* REQUIRED WORK:
Write down each of the records again, exactly and in full.

* DATA FOR THIS TASK:

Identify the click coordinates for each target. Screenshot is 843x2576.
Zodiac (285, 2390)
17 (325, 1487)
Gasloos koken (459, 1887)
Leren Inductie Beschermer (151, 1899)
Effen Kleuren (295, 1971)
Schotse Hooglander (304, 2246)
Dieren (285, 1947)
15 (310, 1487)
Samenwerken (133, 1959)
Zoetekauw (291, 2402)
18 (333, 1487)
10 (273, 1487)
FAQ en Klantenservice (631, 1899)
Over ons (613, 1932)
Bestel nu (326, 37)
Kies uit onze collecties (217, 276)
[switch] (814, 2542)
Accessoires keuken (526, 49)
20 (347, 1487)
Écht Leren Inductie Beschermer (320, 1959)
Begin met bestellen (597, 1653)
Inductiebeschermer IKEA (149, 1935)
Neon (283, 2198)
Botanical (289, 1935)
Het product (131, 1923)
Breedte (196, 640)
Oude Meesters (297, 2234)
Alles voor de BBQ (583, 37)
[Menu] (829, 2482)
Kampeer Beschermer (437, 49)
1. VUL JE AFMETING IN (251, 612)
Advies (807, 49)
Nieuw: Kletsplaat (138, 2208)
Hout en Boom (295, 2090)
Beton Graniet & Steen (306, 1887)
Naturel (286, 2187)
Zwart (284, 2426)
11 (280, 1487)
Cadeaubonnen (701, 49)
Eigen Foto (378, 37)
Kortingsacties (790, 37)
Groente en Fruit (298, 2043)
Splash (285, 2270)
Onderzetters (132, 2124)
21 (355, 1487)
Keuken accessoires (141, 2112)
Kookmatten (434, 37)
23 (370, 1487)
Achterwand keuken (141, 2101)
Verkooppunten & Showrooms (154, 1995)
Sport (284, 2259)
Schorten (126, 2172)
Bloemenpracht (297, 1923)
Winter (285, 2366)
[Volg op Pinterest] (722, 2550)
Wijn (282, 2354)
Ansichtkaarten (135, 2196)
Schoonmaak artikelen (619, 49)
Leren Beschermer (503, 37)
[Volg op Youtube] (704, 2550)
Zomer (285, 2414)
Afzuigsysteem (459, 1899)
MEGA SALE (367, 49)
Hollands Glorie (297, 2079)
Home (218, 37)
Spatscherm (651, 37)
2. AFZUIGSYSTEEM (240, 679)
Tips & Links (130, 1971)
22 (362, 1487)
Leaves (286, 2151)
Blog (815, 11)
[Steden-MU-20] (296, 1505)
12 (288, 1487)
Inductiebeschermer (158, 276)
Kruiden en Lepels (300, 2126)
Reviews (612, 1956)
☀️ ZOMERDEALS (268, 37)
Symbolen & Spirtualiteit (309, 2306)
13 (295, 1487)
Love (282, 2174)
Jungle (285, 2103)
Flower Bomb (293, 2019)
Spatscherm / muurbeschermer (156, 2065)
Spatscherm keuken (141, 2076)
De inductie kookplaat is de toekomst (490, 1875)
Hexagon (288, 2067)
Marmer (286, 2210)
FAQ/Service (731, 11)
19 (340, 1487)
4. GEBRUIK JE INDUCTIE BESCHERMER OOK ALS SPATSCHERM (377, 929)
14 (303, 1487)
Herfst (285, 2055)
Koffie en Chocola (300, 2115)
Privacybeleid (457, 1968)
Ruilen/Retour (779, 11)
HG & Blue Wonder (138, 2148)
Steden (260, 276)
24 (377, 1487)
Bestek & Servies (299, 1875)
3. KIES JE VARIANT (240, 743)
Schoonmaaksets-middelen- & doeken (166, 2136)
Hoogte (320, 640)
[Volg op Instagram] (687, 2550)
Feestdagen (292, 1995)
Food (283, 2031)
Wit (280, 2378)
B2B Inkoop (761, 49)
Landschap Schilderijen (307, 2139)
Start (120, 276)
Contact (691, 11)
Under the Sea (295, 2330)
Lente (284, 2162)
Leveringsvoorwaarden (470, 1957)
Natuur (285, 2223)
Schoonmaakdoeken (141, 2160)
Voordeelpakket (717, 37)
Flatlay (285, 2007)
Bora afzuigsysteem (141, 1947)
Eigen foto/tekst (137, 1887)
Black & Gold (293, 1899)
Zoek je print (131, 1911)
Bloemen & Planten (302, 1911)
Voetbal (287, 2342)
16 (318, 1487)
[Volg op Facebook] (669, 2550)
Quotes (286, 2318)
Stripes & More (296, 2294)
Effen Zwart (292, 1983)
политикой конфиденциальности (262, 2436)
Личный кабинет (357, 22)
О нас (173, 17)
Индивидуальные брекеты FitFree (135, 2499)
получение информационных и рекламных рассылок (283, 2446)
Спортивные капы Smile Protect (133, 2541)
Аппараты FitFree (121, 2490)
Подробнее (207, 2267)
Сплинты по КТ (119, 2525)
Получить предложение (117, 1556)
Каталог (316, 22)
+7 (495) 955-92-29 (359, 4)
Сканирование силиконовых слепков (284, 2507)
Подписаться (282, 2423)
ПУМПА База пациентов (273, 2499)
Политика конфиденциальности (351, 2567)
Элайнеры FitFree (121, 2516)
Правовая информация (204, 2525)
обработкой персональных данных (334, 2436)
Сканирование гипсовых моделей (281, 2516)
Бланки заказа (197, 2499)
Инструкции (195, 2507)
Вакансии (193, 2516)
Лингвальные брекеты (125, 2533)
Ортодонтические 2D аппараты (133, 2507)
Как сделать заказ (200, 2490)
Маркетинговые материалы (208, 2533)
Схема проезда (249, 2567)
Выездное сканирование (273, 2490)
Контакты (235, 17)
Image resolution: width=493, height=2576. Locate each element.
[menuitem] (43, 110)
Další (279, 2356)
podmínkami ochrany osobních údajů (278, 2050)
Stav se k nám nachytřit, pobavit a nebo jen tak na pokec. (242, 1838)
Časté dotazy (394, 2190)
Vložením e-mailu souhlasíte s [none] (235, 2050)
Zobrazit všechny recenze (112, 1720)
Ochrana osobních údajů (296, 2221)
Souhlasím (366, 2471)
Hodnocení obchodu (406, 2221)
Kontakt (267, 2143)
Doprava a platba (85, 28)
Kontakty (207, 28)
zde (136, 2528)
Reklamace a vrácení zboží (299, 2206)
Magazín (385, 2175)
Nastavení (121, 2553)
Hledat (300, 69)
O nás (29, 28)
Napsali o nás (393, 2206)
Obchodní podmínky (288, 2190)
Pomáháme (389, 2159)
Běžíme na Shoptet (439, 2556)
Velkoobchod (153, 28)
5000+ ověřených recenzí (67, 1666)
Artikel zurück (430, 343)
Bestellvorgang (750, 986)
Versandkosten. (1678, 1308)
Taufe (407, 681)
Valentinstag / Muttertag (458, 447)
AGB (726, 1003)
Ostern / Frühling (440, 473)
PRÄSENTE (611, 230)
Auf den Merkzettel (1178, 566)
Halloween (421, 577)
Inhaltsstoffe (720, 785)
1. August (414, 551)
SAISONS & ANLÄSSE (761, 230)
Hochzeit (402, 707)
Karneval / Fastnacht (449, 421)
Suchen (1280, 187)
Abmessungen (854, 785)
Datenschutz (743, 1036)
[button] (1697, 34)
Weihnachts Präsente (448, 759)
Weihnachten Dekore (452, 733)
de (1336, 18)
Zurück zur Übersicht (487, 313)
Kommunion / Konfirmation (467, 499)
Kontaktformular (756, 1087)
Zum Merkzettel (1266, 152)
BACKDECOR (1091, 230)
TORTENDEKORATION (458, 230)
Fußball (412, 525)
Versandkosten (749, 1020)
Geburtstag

* ANSWER TO THIS PROBLEM:
Identify the click coordinates for each target. Screenshot is 843x2576.
Zodiac (285, 2390)
17 (325, 1487)
Gasloos koken (459, 1887)
Leren Inductie Beschermer (151, 1899)
Effen Kleuren (295, 1971)
Schotse Hooglander (304, 2246)
Dieren (285, 1947)
15 (310, 1487)
Samenwerken (133, 1959)
Zoetekauw (291, 2402)
18 (333, 1487)
10 (273, 1487)
FAQ en Klantenservice (631, 1899)
Over ons (613, 1932)
Bestel nu (326, 37)
Kies uit onze collecties (217, 276)
[switch] (814, 2542)
Accessoires keuken (526, 49)
20 (347, 1487)
Écht Leren Inductie Beschermer (320, 1959)
Begin met bestellen (597, 1653)
Inductiebeschermer IKEA (149, 1935)
Neon (283, 2198)
Botanical (289, 1935)
Het product (131, 1923)
Breedte (196, 640)
Oude Meesters (297, 2234)
Alles voor de BBQ (583, 37)
[Menu] (829, 2482)
Kampeer Beschermer (437, 49)
1. VUL JE AFMETING IN (251, 612)
Advies (807, 49)
Nieuw: Kletsplaat (138, 2208)
Hout en Boom (295, 2090)
Beton Graniet & Steen (306, 1887)
Naturel (286, 2187)
Zwart (284, 2426)
11 (280, 1487)
Cadeaubonnen (701, 49)
Eigen Foto (378, 37)
Kortingsacties (790, 37)
Groente en Fruit (298, 2043)
Splash (285, 2270)
Onderzetters (132, 2124)
21 (355, 1487)
Keuken accessoires (141, 2112)
Kookmatten (434, 37)
23 (370, 1487)
Achterwand keuken (141, 2101)
Verkooppunten & Showrooms (154, 1995)
Sport (284, 2259)
Schorten (126, 2172)
Bloemenpracht (297, 1923)
Winter (285, 2366)
[Volg op Pinterest] (722, 2550)
Wijn (282, 2354)
Ansichtkaarten (135, 2196)
Schoonmaak artikelen (619, 49)
Leren Beschermer (503, 37)
[Volg op Youtube] (704, 2550)
Zomer (285, 2414)
Afzuigsysteem (459, 1899)
MEGA SALE (367, 49)
Hollands Glorie (297, 2079)
Home (218, 37)
Spatscherm (651, 37)
2. AFZUIGSYSTEEM (240, 679)
Tips & Links (130, 1971)
22 (362, 1487)
Leaves (286, 2151)
Blog (815, 11)
[Steden-MU-20] (296, 1505)
12 (288, 1487)
Inductiebeschermer (158, 276)
Kruiden en Lepels (300, 2126)
Reviews (612, 1956)
☀️ ZOMERDEALS (268, 37)
Symbolen & Spirtualiteit (309, 2306)
13 (295, 1487)
Love (282, 2174)
Jungle (285, 2103)
Flower Bomb (293, 2019)
Spatscherm / muurbeschermer (156, 2065)
Spatscherm keuken (141, 2076)
De inductie kookplaat is de toekomst (490, 1875)
Hexagon (288, 2067)
Marmer (286, 2210)
FAQ/Service (731, 11)
19 (340, 1487)
4. GEBRUIK JE INDUCTIE BESCHERMER OOK ALS SPATSCHERM (377, 929)
14 (303, 1487)
Herfst (285, 2055)
Koffie en Chocola (300, 2115)
Privacybeleid (457, 1968)
Ruilen/Retour (779, 11)
HG & Blue Wonder (138, 2148)
Steden (260, 276)
24 (377, 1487)
Bestek & Servies (299, 1875)
3. KIES JE VARIANT (240, 743)
Schoonmaaksets-middelen- & doeken (166, 2136)
Hoogte (320, 640)
[Volg op Instagram] (687, 2550)
Feestdagen (292, 1995)
Food (283, 2031)
Wit (280, 2378)
B2B Inkoop (761, 49)
Landschap Schilderijen (307, 2139)
Start (120, 276)
Contact (691, 11)
Under the Sea (295, 2330)
Lente (284, 2162)
Leveringsvoorwaarden (470, 1957)
Natuur (285, 2223)
Schoonmaakdoeken (141, 2160)
Voordeelpakket (717, 37)
Flatlay (285, 2007)
Bora afzuigsysteem (141, 1947)
Eigen foto/tekst (137, 1887)
Black & Gold (293, 1899)
Zoek je print (131, 1911)
Bloemen & Planten (302, 1911)
Voetbal (287, 2342)
16 (318, 1487)
[Volg op Facebook] (669, 2550)
Quotes (286, 2318)
Stripes & More (296, 2294)
Effen Zwart (292, 1983)
политикой конфиденциальности (262, 2436)
Личный кабинет (357, 22)
О нас (173, 17)
Индивидуальные брекеты FitFree (135, 2499)
получение информационных и рекламных рассылок (283, 2446)
Спортивные капы Smile Protect (133, 2541)
Аппараты FitFree (121, 2490)
Подробнее (207, 2267)
Сплинты по КТ (119, 2525)
Получить предложение (117, 1556)
Каталог (316, 22)
+7 (495) 955-92-29 (359, 4)
Сканирование силиконовых слепков (284, 2507)
Подписаться (282, 2423)
ПУМПА База пациентов (273, 2499)
Политика конфиденциальности (351, 2567)
Элайнеры FitFree (121, 2516)
Правовая информация (204, 2525)
обработкой персональных данных (334, 2436)
Сканирование гипсовых моделей (281, 2516)
Бланки заказа (197, 2499)
Инструкции (195, 2507)
Вакансии (193, 2516)
Лингвальные брекеты (125, 2533)
Ортодонтические 2D аппараты (133, 2507)
Как сделать заказ (200, 2490)
Маркетинговые материалы (208, 2533)
Схема проезда (249, 2567)
Выездное сканирование (273, 2490)
Контакты (235, 17)
Image resolution: width=493, height=2576. Locate each element.
[menuitem] (43, 110)
Další (279, 2356)
podmínkami ochrany osobních údajů (278, 2050)
Stav se k nám nachytřit, pobavit a nebo jen tak na pokec. (242, 1838)
Časté dotazy (394, 2190)
Vložením e-mailu souhlasíte s [none] (235, 2050)
Zobrazit všechny recenze (112, 1720)
Ochrana osobních údajů (296, 2221)
Souhlasím (366, 2471)
Hodnocení obchodu (406, 2221)
Kontakt (267, 2143)
Doprava a platba (85, 28)
Kontakty (207, 28)
zde (136, 2528)
Reklamace a vrácení zboží (299, 2206)
Magazín (385, 2175)
Nastavení (121, 2553)
Hledat (300, 69)
O nás (29, 28)
Napsali o nás (393, 2206)
Obchodní podmínky (288, 2190)
Pomáháme (389, 2159)
Běžíme na Shoptet (439, 2556)
Velkoobchod (153, 28)
5000+ ověřených recenzí (67, 1666)
Artikel zurück (430, 343)
Bestellvorgang (750, 986)
Versandkosten. (1678, 1308)
Taufe (407, 681)
Valentinstag / Muttertag (458, 447)
AGB (726, 1003)
Ostern / Frühling (440, 473)
PRÄSENTE (611, 230)
Auf den Merkzettel (1178, 566)
Halloween (421, 577)
Inhaltsstoffe (720, 785)
1. August (414, 551)
SAISONS & ANLÄSSE (761, 230)
Hochzeit (402, 707)
Karneval / Fastnacht (449, 421)
Suchen (1280, 187)
Abmessungen (854, 785)
Datenschutz (743, 1036)
[button] (1697, 34)
Weihnachts Präsente (448, 759)
Weihnachten Dekore (452, 733)
de (1336, 18)
Zurück zur Übersicht (487, 313)
Kommunion / Konfirmation (467, 499)
Kontaktformular (756, 1087)
Zum Merkzettel (1266, 152)
BACKDECOR (1091, 230)
TORTENDEKORATION (458, 230)
Fußball (412, 525)
Versandkosten (749, 1020)
Geburtstag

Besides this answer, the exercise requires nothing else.